Modeling, dialogue, and globality: Biosemiotics and semiotics of self. 2. Biosemiotics, semiotics of self, and semioethics
DOI:
https://doi.org/10.12697/SSS.2003.31.1.03Abstract
The main approaches to semiotic inquiry today contradict the idea of the individual as a separate and self-sufficient entity. The body of an organism in the micro- and macrocosm is not an isolated biological entity, it does not belong to the individual, it is not a separate and self-sufficient sphere in itself. The body is an organism that lives in relation to other bodies, it is intercorporeal and interdependent. This concept of the body finds confirmation in cultural practices and worldviews based on intercorporeity, interdependency, exposition and opening, though nowadays such practices are almost extinct. An approach to semiotics that is global and at once capable of surpassing the illusory idea of definitive and ultimate boundaries to identity presupposes dialogue and otherness.

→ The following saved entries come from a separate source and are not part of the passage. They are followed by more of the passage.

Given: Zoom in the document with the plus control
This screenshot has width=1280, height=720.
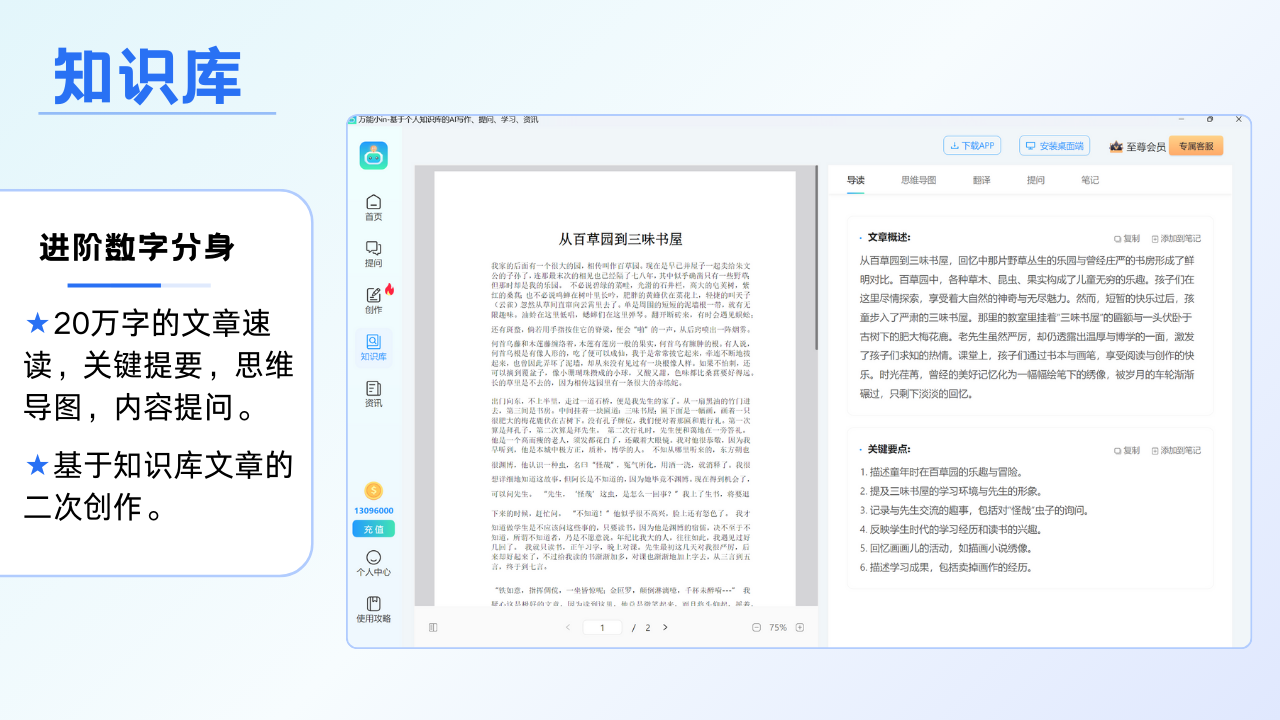Looking at the screenshot, I should click(800, 627).
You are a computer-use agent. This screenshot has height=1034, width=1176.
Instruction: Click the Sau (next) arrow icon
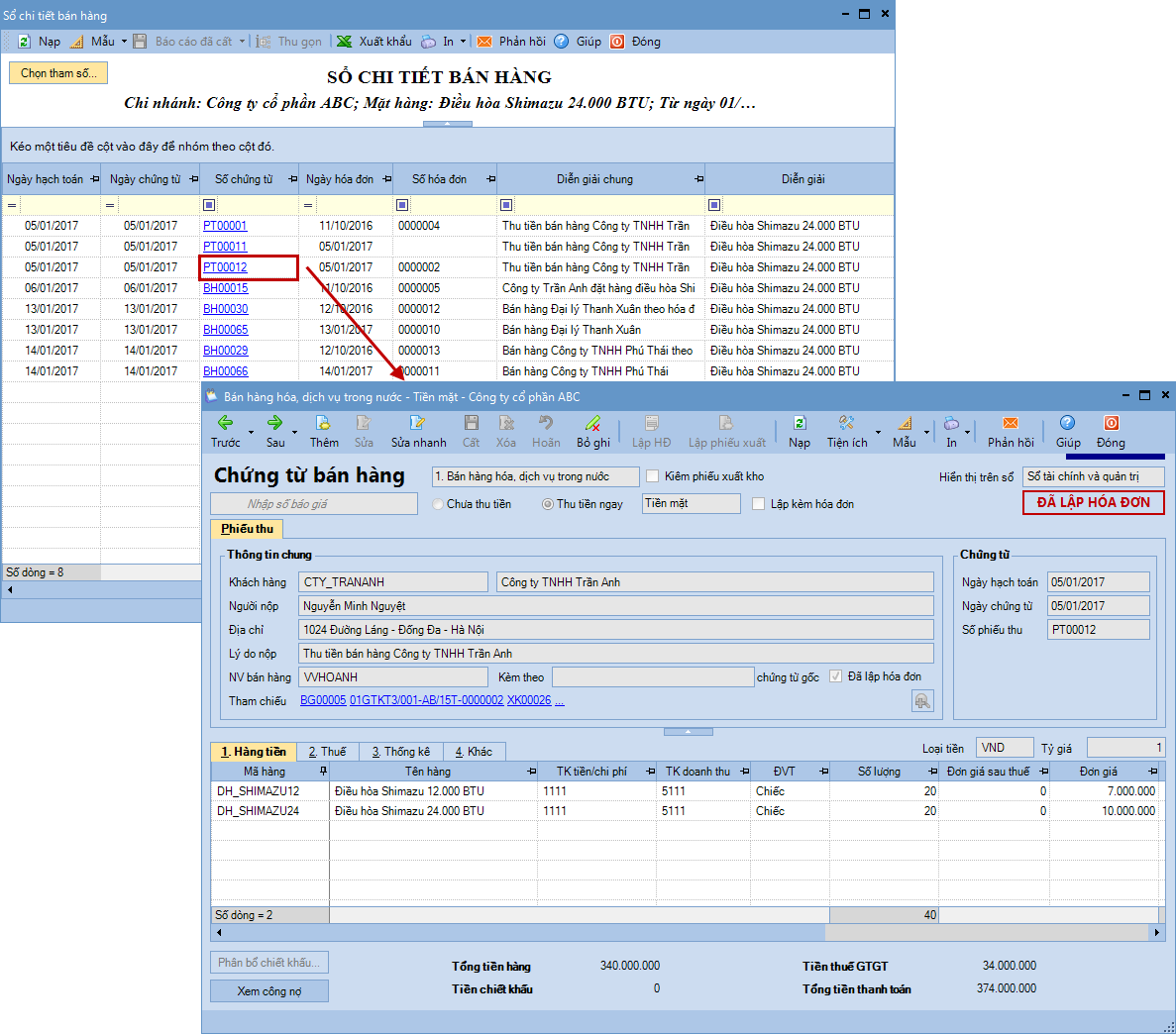pos(274,424)
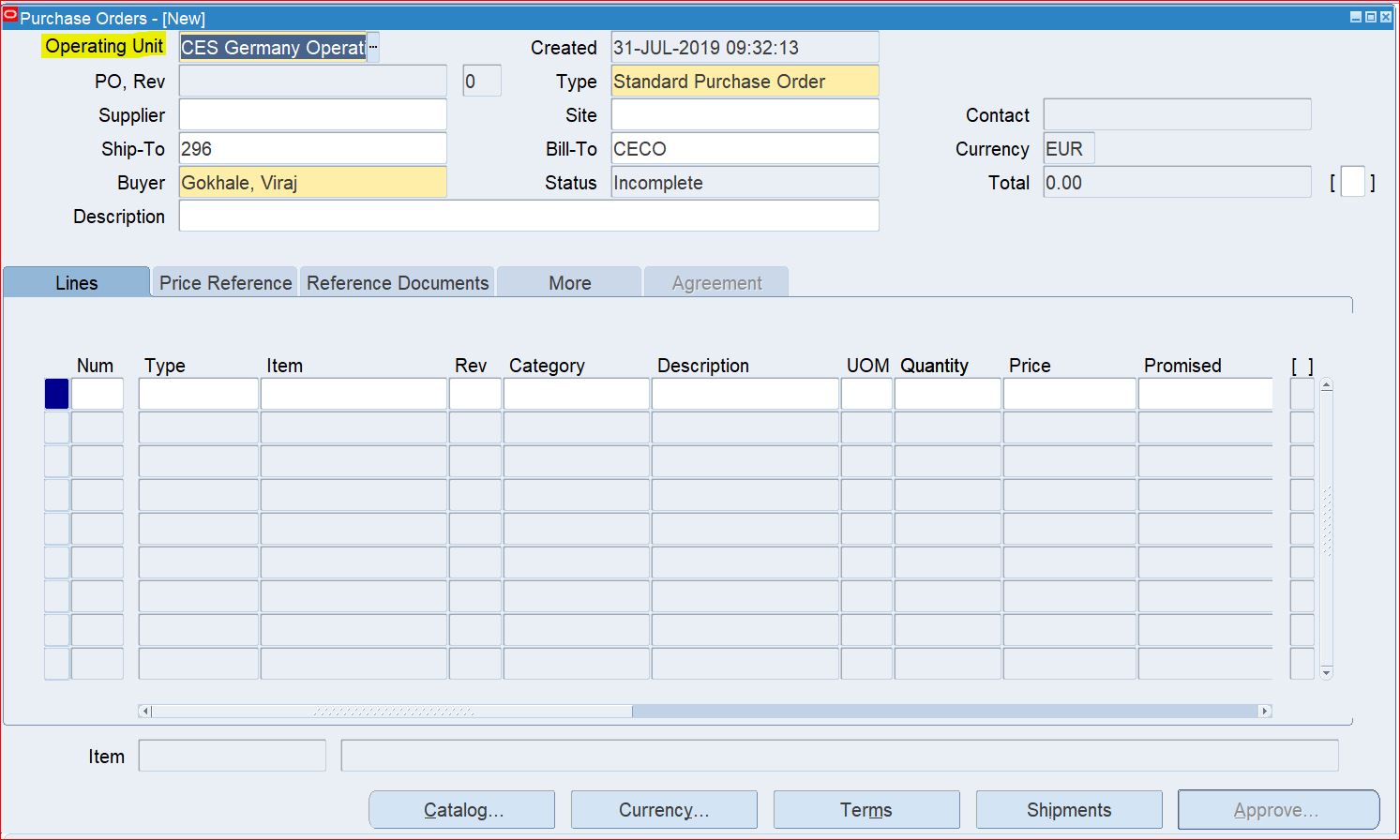This screenshot has height=840, width=1400.
Task: Click inside the Supplier field
Action: click(x=312, y=113)
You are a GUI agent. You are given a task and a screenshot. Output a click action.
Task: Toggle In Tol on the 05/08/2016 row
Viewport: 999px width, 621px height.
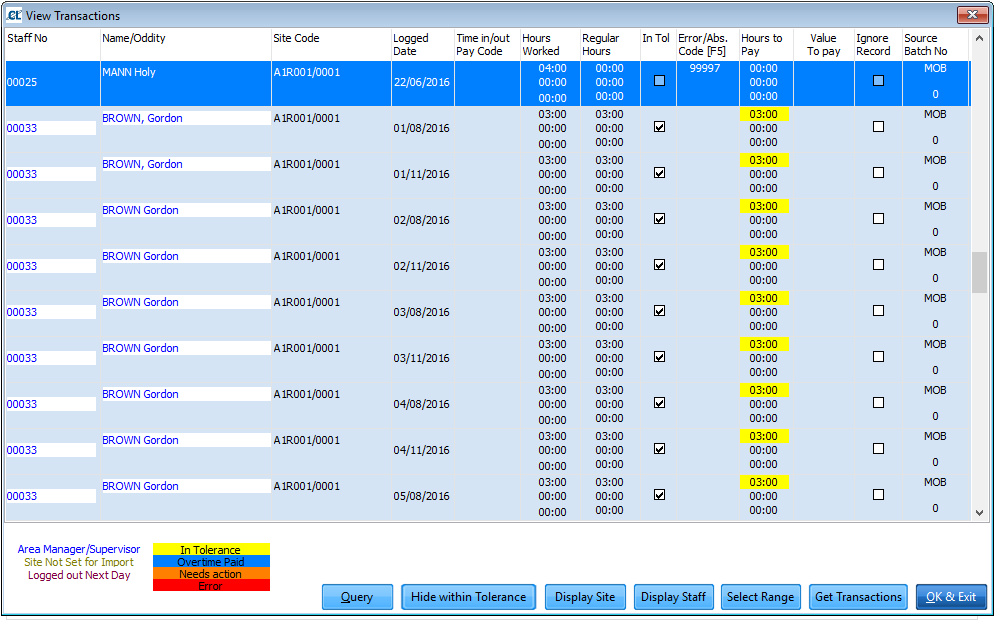[657, 494]
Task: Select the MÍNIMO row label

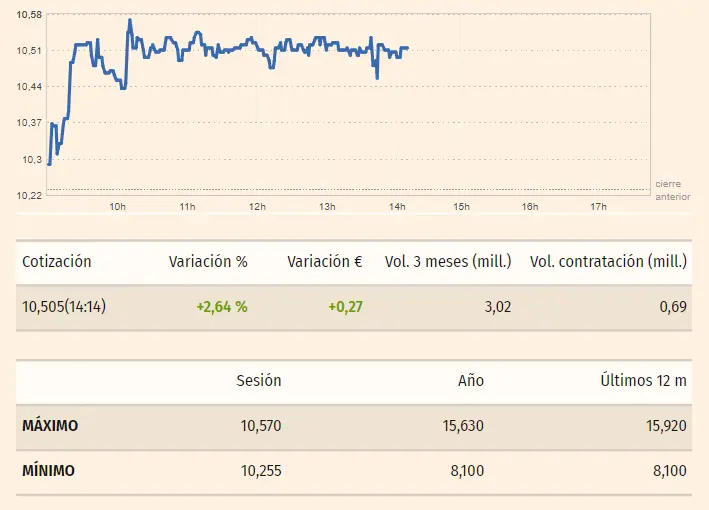Action: click(x=48, y=471)
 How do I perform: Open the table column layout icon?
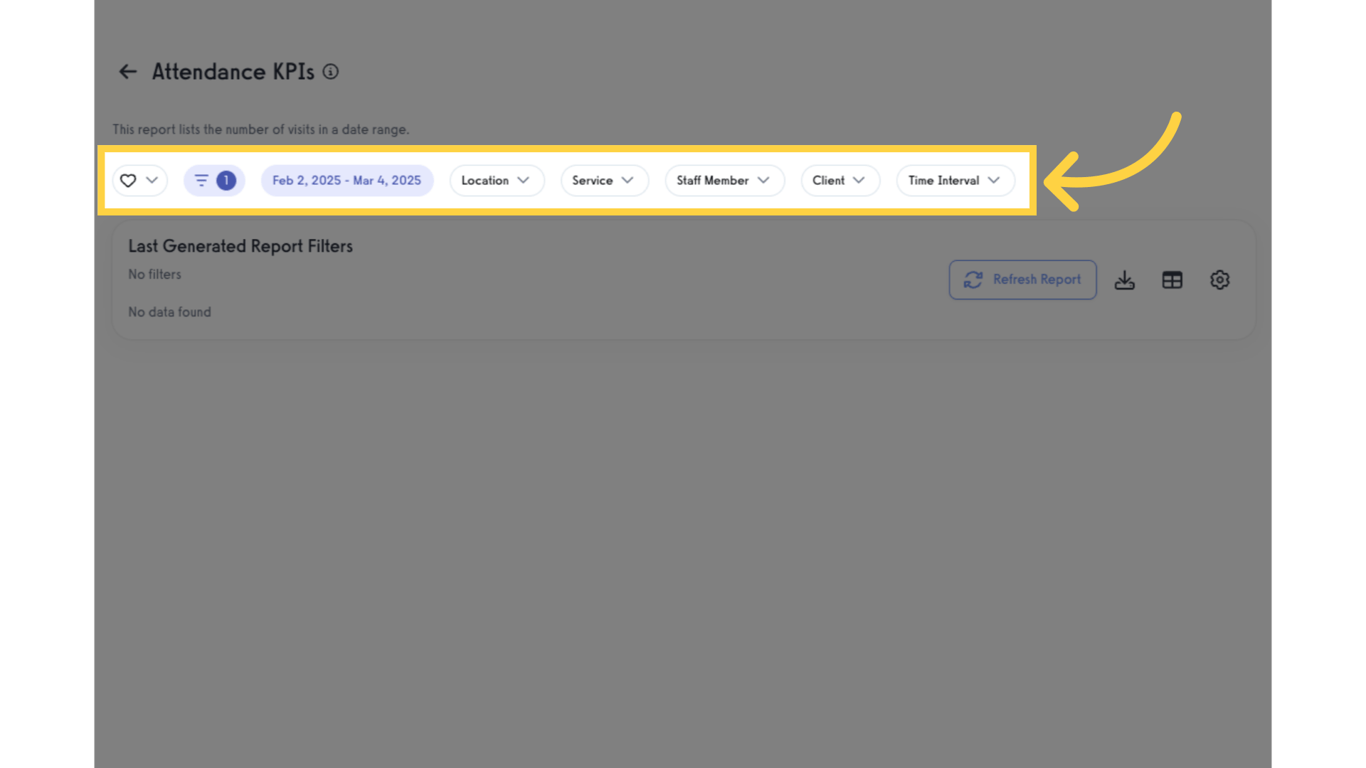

Otherness obliges identity to question the tendency to totalizing closure and to reorganize itself always anew in a process related to ‘infinity’, as Emmanuel Levinas teaches us, or to ‘infinite semiosis’, to say it with Charles Sanders Peirce. Another topic of this paper is the interrelation in anthroposemiosis between man and machine and the implications involved for the future of humanity. Our overall purpose is to develop global semiotics in the direction of “semioethics”, as proposed by S. Petrilli and A. Ponzio and their ongoing research.